As far as I know, Phabricator does not let you view or comment on individual commits in a code review (which I use at work). Let me know if you know differently and I might switch to doing that.

Can you advise me on running CI on each commit in the PR in GitHub? As far as I can see, it's technically possible in that you can run arbitrary code as part of your CI, but there's no convenient way to do it. (In particular, I would want to be able to view the CI runs for each individual commit, i.e. render the little checkmark/x next to each commit in GitHub, which seems like it would require a lot of integration via the API.)

One thing that often happens in a stack is the earlier commits are regularly merged into the main branch while the later commits await review. This helps to keep things in sync in a trunk-based development workflow. Is there a way to split out and merge only the earliest (reviewed and accepted) commits, and leave the later commits pending review, in a tool like GitHub?

Overall, I would like to be able to use GitHub PRs for big stacks, but there seems to be a lot of friction in doing so, to the point where it's more convenient to adopt an alternate code review tool (like Graphite) or PR management tool.

1 comments

> As far as I know, Phabricator does not let you view or comment on individual commits in a code review (which I use at work). Let me know if you know differently and I might switch to doing that.

Isn't there a "commits" tab when viewing a revision? Also Phabricator is no longer maintained for the last year.

> Can you advise me on running CI on each commit in the PR in GitHub? As far as I can see, it's technically possible in that you can run arbitrary code as part of your CI, but there's no convenient way to do it. (In particular, I would want to be able to view the CI runs for each individual commit, i.e. render the little checkmark/x next to each commit in GitHub, which seems like it would require a lot of integration via the API.)

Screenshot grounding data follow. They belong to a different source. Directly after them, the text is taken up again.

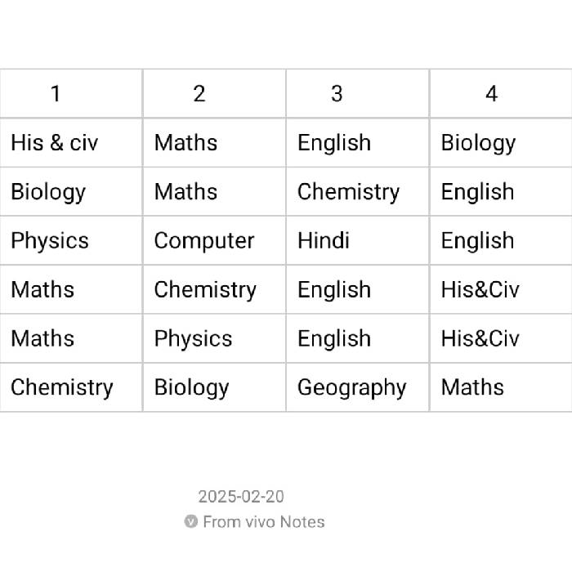
Task: Click the Chemistry cell in column 2
Action: tap(214, 289)
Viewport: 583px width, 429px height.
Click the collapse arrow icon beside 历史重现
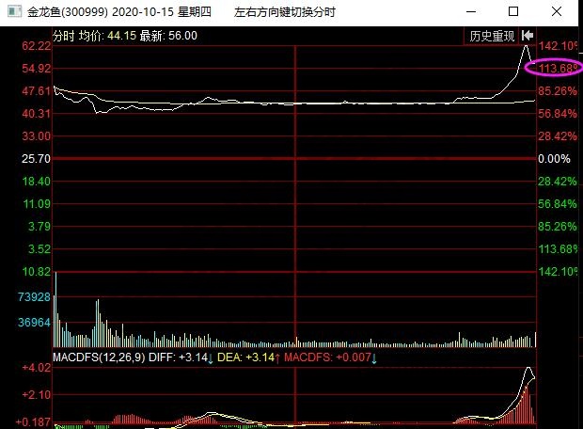tap(527, 36)
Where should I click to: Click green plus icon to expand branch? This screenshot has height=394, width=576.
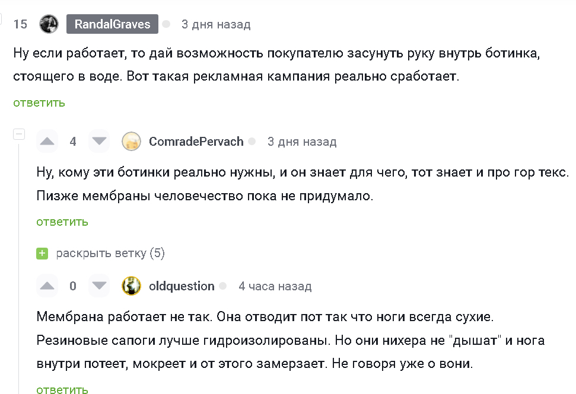point(42,254)
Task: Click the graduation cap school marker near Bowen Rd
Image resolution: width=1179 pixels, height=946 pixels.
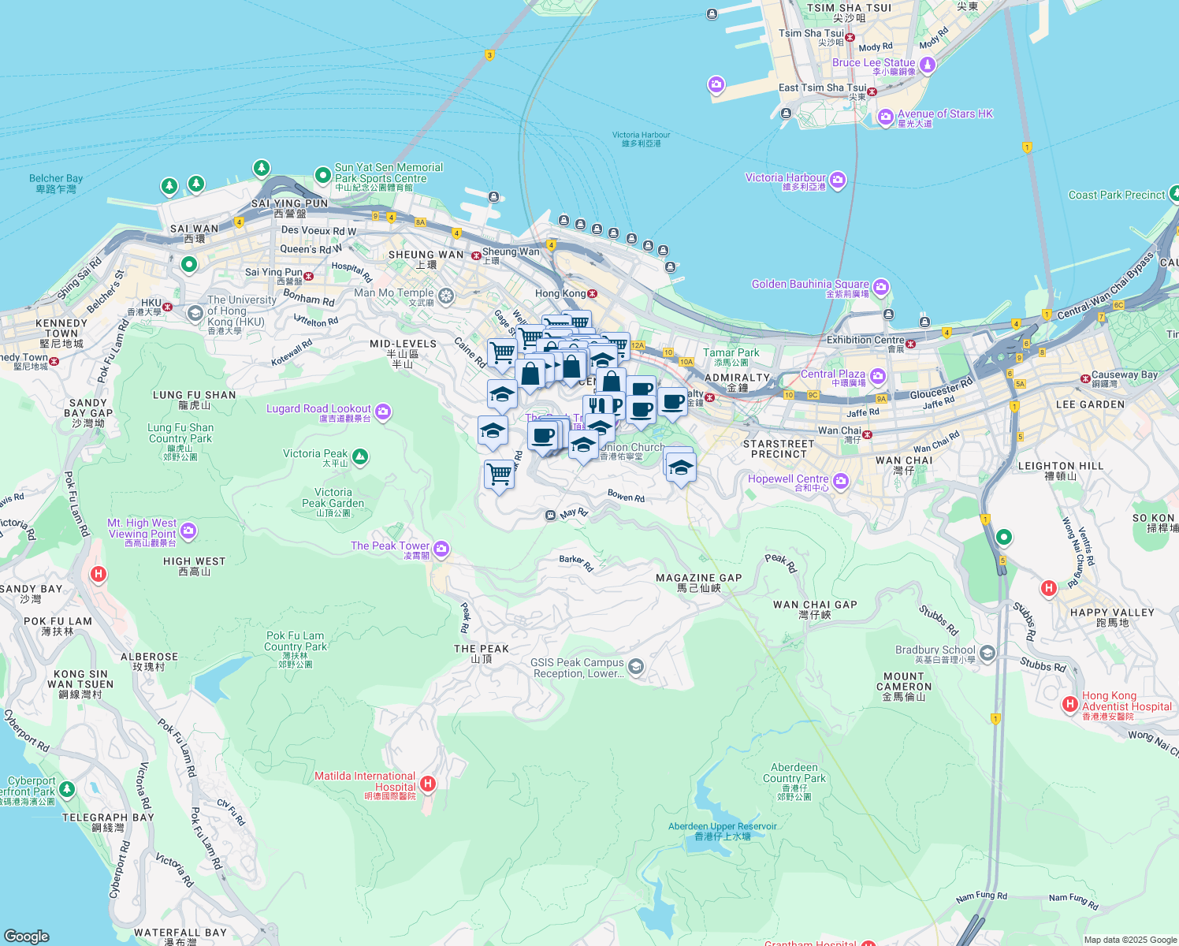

You'd use the https://docs.github.com/en/rest/commits/statuses API to publish the little checkmark. More info: https://docs.github.com/en/pull-requests/collaborating-with-....

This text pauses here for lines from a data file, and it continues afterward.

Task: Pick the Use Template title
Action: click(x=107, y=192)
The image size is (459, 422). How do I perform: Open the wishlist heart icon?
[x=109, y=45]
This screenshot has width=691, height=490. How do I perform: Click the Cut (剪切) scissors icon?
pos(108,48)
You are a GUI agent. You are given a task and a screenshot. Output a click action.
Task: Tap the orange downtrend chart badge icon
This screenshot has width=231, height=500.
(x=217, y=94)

However, before you do that, consider: this one I think is a slight impedance mismatch between how users conceptually think about using GH and how GH actions are designed to be triggered. The most simple thing to do if you want every commit checked and tested is just make a GH action that runs your checks on push, which gets run on every commit and updates the status. If you already have a push action, just remove the "main" branch restriction. The PR action is designed to do PR-scoped things. You can, if you really only want to check commits once they are opened for PR, iterate over the commit list and manually trigger workflows to test and check each one (you can even just manually trigger your existing push action if you add the manual trigger option and specify the commit sha yourself and it will run, I think). But, is the list of commits that get pushed to the repo and the list of commits you want to eventually test for inclusion into main really that different, at the end of the day?